=== Section Start ===
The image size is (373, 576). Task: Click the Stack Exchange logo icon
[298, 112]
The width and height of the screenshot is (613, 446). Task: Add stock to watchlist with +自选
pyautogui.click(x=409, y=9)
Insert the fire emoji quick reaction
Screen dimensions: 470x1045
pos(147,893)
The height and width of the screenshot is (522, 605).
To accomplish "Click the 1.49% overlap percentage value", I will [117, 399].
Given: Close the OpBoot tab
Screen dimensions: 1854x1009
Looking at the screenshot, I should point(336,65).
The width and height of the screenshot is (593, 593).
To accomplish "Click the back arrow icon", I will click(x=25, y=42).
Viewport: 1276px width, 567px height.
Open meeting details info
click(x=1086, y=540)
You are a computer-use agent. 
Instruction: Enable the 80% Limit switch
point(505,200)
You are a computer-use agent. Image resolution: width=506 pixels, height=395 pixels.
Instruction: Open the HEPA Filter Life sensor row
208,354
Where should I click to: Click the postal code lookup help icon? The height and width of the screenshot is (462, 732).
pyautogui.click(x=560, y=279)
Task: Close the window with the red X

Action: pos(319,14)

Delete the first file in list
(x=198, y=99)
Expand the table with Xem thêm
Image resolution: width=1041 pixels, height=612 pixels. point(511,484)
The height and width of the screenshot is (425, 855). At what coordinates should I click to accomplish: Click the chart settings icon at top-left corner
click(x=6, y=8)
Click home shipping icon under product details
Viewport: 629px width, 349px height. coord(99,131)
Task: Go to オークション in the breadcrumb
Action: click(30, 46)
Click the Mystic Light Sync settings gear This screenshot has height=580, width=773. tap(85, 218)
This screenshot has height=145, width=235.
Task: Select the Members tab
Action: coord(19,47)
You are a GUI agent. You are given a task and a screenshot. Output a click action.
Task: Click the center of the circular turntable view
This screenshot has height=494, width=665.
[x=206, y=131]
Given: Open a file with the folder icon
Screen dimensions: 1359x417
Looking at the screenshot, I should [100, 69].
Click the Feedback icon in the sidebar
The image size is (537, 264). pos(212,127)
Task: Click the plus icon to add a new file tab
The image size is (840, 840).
=== Section End ===
* _EXERCISE GOAL_: Each of the records should be written out again, exactly as it reads.

* _WORKED SOLUTION_:
The image size is (373, 576). Task: Click the Stack Exchange logo icon
[298, 112]
The width and height of the screenshot is (613, 446). Task: Add stock to watchlist with +自选
pyautogui.click(x=409, y=9)
Insert the fire emoji quick reaction
Screen dimensions: 470x1045
pos(147,893)
The height and width of the screenshot is (522, 605).
To accomplish "Click the 1.49% overlap percentage value", I will [117, 399].
Given: Close the OpBoot tab
Screen dimensions: 1854x1009
Looking at the screenshot, I should point(336,65).
The width and height of the screenshot is (593, 593).
To accomplish "Click the back arrow icon", I will click(x=25, y=42).
Viewport: 1276px width, 567px height.
Open meeting details info
click(x=1086, y=540)
You are a computer-use agent. 
Instruction: Enable the 80% Limit switch
point(505,200)
You are a computer-use agent. Image resolution: width=506 pixels, height=395 pixels.
Instruction: Open the HEPA Filter Life sensor row
208,354
Where should I click to: Click the postal code lookup help icon? The height and width of the screenshot is (462, 732).
pyautogui.click(x=560, y=279)
Task: Close the window with the red X

Action: pos(319,14)

Delete the first file in list
(x=198, y=99)
Expand the table with Xem thêm
Image resolution: width=1041 pixels, height=612 pixels. point(511,484)
The height and width of the screenshot is (425, 855). At what coordinates should I click to accomplish: Click the chart settings icon at top-left corner
click(x=6, y=8)
Click home shipping icon under product details
Viewport: 629px width, 349px height. coord(99,131)
Task: Go to オークション in the breadcrumb
Action: click(30, 46)
Click the Mystic Light Sync settings gear This screenshot has height=580, width=773. tap(85, 218)
This screenshot has height=145, width=235.
Task: Select the Members tab
Action: coord(19,47)
You are a GUI agent. You are given a task and a screenshot. Output a click action.
Task: Click the center of the circular turntable view
This screenshot has height=494, width=665.
[x=206, y=131]
Given: Open a file with the folder icon
Screen dimensions: 1359x417
Looking at the screenshot, I should [100, 69].
Click the Feedback icon in the sidebar
The image size is (537, 264). pos(212,127)
Task: Click the plus icon to add a new file tab
The image size is (840, 840).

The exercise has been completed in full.